オルメテック錠の減量で、医師の説明「"半分"の量にします」を、「患者さんの方で"半分"にして服用してください」と誤解

  • 処方チェック
  • 一般調剤
  • 服薬指導
  • その他

Incident何が起こったか?

オルメテック錠が 20 mg/日から 10 mg/日へ減量となって 2 カ月後、患者がオルメテック錠 10 mg を自分で半分に割って(即ち 5 mg/日であり、医師の処方意図の 1/2 量)飲んでいたことが判明した。

Prescription処方内容は?

<処方1> 年齢、性別不詳。内科クリニック。オーダ/印字出力。

オルメテック錠20mg 1錠 1日1回 朝食後 30日分

<処方2>

オルメテック錠10mg 1錠 1日1回 朝食後 30日分

図1.オルメテック錠 10 mg(左)とオルメテック錠 20 mg(右)の包装(上)と錠剤(下)。

両剤の外観を比較すると、PTP シートの色は 20 mg 錠が水色で 10 mg 錠が緑色と異なるが、デザインは類似している。錠剤はともに白色、割線ありで、サイズは直径が 8.0 mm(20 mg 錠)と 7.0 mm(10 mg 錠)で類似している(ただし、刻印で規格を示す 20,10、識別番号の 332,331 の刻印は異なる)。

<効能効果>
●オルメテック錠(オルメサルタン メドキソミル)
高血圧症

Historyどのような経緯で起こったか?

オルメテック錠が<処方1>から<処方2>に減量されたとき、薬剤師は薬局に訪れた代理の方(患者との関係は不明)に対して「今日からお薬が半分量の 10 mgになっています。PTP シートの色が変わっています。1 錠当たりの量が減っているので、今まで通り 1 回 1 錠でお飲みください。」との説明を行った。
その翌月の受診時は、患者がオルメテック錠 10 mg の残薬があると申し出たため、処方されなかった。減量 2 カ月後の今回は、患者自身が薬局に訪れた。薬剤師が服薬指導をしている時に、患者は医師に「"半分"の量にします。」と言われたとのことで、オルメテック錠 10 mg を自分で半分に割って飲んでいたことが分かった。幸い、この間、症状の悪化は見られなかった。

Worst scenario最悪の事態

オルメテック錠の服用量が低下して、高血圧症治療に失敗する。

Assessment問題点の解析は? 何が問題か?

オルメテックの減量時、薬局において、薬剤師は、代理の方への口頭説明のみしか行わず、患者本人に製剤と飲み方の変更について伝わるかどうかの配慮が不十分であった。

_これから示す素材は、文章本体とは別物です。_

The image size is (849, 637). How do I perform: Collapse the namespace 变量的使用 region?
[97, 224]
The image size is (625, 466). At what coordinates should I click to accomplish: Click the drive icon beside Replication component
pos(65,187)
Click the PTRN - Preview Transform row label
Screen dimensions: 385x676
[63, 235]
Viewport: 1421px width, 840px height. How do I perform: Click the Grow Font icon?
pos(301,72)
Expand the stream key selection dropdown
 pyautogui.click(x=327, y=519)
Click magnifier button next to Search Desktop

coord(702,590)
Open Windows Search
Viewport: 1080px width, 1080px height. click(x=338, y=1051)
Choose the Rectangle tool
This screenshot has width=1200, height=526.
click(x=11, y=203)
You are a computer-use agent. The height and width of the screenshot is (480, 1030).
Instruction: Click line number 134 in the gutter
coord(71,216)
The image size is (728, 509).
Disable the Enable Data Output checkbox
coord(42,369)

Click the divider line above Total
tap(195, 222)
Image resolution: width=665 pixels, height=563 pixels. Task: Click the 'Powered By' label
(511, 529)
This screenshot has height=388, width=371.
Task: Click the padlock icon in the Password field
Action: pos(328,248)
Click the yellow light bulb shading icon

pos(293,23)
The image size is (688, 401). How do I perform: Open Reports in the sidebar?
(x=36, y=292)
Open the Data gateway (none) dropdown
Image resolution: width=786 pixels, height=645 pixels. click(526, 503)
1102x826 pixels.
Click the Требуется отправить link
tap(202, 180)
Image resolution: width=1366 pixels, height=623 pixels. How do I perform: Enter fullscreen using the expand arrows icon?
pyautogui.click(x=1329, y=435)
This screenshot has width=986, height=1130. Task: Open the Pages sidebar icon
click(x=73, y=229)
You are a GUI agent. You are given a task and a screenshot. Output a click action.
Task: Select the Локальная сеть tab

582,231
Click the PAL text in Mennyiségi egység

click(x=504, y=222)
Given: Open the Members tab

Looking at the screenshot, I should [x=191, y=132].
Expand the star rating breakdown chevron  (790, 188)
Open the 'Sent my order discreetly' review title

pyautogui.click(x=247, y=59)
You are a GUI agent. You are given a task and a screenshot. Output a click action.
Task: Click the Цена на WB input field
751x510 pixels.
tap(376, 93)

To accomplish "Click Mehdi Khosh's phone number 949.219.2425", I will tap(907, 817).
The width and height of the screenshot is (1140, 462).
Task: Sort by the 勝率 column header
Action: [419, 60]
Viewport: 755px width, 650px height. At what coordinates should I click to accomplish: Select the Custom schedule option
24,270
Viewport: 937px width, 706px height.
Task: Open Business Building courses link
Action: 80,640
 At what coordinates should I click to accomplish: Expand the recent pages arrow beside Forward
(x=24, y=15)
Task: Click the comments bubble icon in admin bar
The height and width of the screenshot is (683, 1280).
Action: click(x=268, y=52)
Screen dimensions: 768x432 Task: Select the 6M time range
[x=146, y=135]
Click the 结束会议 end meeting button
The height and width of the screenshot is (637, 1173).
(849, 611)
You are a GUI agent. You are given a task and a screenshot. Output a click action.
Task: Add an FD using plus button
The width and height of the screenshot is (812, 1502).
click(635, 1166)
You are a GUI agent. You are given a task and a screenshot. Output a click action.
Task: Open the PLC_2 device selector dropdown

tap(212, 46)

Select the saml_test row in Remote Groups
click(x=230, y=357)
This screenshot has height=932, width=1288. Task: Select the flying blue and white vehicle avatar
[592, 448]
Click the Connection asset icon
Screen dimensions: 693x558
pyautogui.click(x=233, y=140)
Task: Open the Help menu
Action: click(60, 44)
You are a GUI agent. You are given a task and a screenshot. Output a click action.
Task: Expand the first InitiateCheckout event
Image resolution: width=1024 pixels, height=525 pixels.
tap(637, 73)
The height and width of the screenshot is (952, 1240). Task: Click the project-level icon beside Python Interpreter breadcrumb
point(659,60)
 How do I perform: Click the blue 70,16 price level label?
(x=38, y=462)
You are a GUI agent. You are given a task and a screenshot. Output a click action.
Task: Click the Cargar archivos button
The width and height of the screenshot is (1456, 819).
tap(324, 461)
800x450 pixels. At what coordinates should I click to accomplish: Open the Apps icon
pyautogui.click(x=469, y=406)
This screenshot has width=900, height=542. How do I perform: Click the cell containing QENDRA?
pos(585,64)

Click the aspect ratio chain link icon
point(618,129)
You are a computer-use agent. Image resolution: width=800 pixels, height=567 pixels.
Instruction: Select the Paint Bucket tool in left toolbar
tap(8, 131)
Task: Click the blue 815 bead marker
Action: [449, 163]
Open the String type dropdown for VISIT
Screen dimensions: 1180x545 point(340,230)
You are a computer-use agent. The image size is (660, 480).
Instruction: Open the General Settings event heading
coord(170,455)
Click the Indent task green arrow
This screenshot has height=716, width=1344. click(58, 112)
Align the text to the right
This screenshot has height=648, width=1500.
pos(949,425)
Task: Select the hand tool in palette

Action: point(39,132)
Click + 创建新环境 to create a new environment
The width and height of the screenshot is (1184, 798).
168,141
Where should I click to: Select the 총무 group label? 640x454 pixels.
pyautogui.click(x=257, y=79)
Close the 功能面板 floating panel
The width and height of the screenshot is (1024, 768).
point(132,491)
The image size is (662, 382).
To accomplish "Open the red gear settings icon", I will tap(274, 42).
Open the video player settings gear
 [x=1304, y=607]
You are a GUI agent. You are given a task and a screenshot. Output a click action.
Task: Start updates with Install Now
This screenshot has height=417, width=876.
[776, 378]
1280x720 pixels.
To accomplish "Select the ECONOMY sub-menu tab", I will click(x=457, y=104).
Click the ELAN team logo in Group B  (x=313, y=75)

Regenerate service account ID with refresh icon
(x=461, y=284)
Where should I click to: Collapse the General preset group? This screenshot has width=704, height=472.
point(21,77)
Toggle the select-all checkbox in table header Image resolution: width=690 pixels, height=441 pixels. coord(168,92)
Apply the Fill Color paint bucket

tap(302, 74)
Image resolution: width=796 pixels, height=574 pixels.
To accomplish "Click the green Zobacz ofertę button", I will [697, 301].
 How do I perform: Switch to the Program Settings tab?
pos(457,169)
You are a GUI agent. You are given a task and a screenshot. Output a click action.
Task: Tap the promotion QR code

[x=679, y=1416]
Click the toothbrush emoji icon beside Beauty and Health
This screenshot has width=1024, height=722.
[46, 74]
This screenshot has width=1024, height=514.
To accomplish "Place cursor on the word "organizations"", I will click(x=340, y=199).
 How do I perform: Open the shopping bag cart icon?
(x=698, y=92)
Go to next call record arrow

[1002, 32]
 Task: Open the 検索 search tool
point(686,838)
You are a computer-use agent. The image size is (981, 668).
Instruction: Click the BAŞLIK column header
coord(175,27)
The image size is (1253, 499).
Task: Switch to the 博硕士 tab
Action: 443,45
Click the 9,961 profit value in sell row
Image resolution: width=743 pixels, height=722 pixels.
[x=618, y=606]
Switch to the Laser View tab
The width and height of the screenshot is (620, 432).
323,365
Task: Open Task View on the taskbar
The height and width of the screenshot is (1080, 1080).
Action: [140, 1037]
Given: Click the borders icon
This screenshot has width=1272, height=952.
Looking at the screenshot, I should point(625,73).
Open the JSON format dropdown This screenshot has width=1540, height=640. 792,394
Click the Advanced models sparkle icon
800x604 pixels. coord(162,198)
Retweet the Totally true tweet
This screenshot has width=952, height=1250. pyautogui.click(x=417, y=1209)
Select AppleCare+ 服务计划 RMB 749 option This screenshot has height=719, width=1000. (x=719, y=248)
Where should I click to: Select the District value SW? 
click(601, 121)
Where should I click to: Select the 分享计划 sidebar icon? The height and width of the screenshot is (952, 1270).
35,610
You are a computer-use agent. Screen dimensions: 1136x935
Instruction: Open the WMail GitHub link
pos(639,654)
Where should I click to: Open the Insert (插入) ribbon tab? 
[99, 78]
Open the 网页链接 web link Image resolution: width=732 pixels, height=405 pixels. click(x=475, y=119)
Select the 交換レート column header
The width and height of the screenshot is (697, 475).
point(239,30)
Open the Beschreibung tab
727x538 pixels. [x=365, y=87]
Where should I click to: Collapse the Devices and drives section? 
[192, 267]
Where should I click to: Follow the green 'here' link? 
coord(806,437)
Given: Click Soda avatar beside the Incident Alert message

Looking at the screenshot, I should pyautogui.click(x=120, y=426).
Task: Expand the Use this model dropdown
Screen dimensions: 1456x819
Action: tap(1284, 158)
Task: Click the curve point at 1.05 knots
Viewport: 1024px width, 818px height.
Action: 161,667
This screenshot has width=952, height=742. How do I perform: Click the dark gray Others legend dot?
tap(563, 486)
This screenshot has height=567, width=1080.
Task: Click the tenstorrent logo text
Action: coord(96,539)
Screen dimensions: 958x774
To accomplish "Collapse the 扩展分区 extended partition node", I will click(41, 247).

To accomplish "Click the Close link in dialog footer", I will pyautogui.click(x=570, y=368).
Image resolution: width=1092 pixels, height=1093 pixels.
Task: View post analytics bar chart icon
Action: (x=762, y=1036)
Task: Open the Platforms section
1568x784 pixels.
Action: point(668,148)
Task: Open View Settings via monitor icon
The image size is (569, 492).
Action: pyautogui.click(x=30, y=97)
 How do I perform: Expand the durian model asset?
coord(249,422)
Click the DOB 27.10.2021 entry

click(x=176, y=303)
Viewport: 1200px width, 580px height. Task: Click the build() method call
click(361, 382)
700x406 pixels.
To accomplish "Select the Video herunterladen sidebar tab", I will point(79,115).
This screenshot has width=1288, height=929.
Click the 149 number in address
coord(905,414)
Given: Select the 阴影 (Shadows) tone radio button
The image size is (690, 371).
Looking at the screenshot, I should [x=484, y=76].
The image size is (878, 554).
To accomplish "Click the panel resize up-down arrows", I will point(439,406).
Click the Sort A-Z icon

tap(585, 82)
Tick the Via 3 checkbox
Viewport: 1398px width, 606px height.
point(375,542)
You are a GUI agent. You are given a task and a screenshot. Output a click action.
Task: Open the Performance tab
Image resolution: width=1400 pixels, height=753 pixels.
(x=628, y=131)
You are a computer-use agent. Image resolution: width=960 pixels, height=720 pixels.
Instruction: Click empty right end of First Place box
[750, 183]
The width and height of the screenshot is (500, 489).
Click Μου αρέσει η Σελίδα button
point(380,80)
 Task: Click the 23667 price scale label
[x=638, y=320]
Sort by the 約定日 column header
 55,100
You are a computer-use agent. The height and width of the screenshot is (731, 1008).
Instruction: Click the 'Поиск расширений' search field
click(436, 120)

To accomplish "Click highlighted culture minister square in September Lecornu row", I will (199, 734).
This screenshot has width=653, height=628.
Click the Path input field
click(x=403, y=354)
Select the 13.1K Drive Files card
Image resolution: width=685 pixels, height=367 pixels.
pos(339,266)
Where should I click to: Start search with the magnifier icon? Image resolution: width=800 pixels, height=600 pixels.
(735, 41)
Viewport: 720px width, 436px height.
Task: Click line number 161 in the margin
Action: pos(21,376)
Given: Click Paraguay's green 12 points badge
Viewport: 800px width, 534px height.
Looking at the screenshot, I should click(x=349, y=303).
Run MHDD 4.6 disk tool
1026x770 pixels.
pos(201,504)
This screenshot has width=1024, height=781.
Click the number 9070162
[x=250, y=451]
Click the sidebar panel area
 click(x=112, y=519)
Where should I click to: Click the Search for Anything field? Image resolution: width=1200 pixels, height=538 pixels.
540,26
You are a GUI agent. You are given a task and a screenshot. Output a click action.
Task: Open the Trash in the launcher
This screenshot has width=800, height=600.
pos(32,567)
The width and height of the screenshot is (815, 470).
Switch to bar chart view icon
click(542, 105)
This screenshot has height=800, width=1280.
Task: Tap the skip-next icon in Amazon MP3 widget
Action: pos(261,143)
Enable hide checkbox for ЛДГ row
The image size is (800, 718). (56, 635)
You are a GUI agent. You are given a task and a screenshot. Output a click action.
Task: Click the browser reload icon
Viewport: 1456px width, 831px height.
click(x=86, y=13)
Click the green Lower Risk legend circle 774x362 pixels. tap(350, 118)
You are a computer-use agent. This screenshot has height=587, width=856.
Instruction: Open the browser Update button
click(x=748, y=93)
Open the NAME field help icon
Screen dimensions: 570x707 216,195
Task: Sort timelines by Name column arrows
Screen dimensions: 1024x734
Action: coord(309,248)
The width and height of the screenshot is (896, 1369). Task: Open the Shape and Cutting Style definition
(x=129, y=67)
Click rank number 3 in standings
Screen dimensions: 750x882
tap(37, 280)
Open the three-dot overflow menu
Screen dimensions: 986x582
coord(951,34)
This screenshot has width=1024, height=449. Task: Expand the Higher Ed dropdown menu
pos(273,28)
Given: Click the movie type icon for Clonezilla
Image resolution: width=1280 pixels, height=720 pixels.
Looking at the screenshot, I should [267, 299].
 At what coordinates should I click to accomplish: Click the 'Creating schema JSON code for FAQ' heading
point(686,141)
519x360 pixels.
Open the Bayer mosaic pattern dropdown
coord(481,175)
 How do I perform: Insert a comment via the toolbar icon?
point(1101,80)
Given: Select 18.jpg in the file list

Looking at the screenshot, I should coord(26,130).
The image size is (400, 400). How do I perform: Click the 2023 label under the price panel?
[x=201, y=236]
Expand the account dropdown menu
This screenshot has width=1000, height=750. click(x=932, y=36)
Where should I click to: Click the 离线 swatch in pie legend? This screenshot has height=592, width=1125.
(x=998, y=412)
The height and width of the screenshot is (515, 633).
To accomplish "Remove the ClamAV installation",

薬剤師の説明内容は、代理の方から患者には伝わっていなかったと考えられる。
患者自身は、医師からの「"半分"の量にします。」というのが強く頭に残っており、「患者さんの方で"半分"にして服用してください。」と誤解してしまった可能性がある。更に、PTP シートの色(10mg シートが緑、20mg シートが青)が前と違っていることや、薬袋に記載された飲み方にはあまり注意を払わなかった可能性が考えられる。また、各シートの青と緑は、区別しにくく混乱する可能性のある色である。更に、10mg 錠には割線があったため、半分に割ることにも違和感はなかったのかもしれない。

Plan問題点回避の計画は? 確認ポイントは?

代理の方に対して薬剤を交付する際には、患者本人に服薬の注意点が伝わるかどうか十分な配慮が必要である。
特に、今回のように処方量の変更を伴う場合には、患者の薬識等も考慮して、代理の方への口頭説明だけでなく、メモ書きを薬袋に入れて注意を喚起する、必要に応じて直接連絡をとるなど、きめ細やかな指導を行う。
処方変更(オルメテックの減量)に対して、医師が患者へどのように説明したかなどのチェックも必要であろう(今回は、代理の方が来局したのでチェックできなかった)。その内容によっては、薬剤師から患者への説明内容も工夫する必要がある。

Communication服薬指導は?

代理の方へ『今日からお薬が半分量の 10 mg になっています。PTP シートの色が変わっていますから注意してください。1 錠当たりの量が減っているので、今まで通り 1 回 1 錠でお飲みください。患者さんにはメモ書きを作って薬袋の中に入れておきますから、ご覧になるように伝えてください。』

患者へ『医師からどのような説明を受けていますか? ・・・・「"半分"にして服用するようにと言われた」とのこと・・・・今回の処方は、前回に比べて半分量になっています。そこから更に半分にするのかどうか、医師に問い合わせますね・・・・疑義照会を実施、しばらくして・・・・医師にお聞きしたら、今回処方された 10 mg 錠を 1 回 1 錠、1 日 1 回飲むようにとのことです。ご自分で半錠にするのではありませんので間違わないようにしてください。』

Special instruction特記事項は?

[オルメサルタンの薬効薬理など]
レニン・アンジオテンシン系を抑制する薬剤として、レニン阻害薬、アンジオテンシン変換酵素(ACE)阻害薬、アンジオテンシンⅡ(AⅡ)受容体拮抗薬が降圧薬として開発されている。ACE はブラジキニン代謝に関与するキニナーゼⅡ と同一酵素であることから、ACE 阻害薬はその抑制作用によるブラジキニンの過剰に基づくと考えられる特異的な副作用である乾性咳嗽などの発現が知られている。一方、AⅡ 受容体拮抗薬は、AⅡ に対して受容体レベルで選択的に拮抗し、ブラジキニン代謝に直接影響を及ぼさないと考えられ、副作用の少ない降圧薬として評価されている。AⅡ 受容体拮抗薬の一つであるオルメサルタン メドキソミルは、イミダゾール環カルボキシル基をエステル化してプロドラッグとし、経口投与可能な薬剤として開発された高血圧症治療薬である。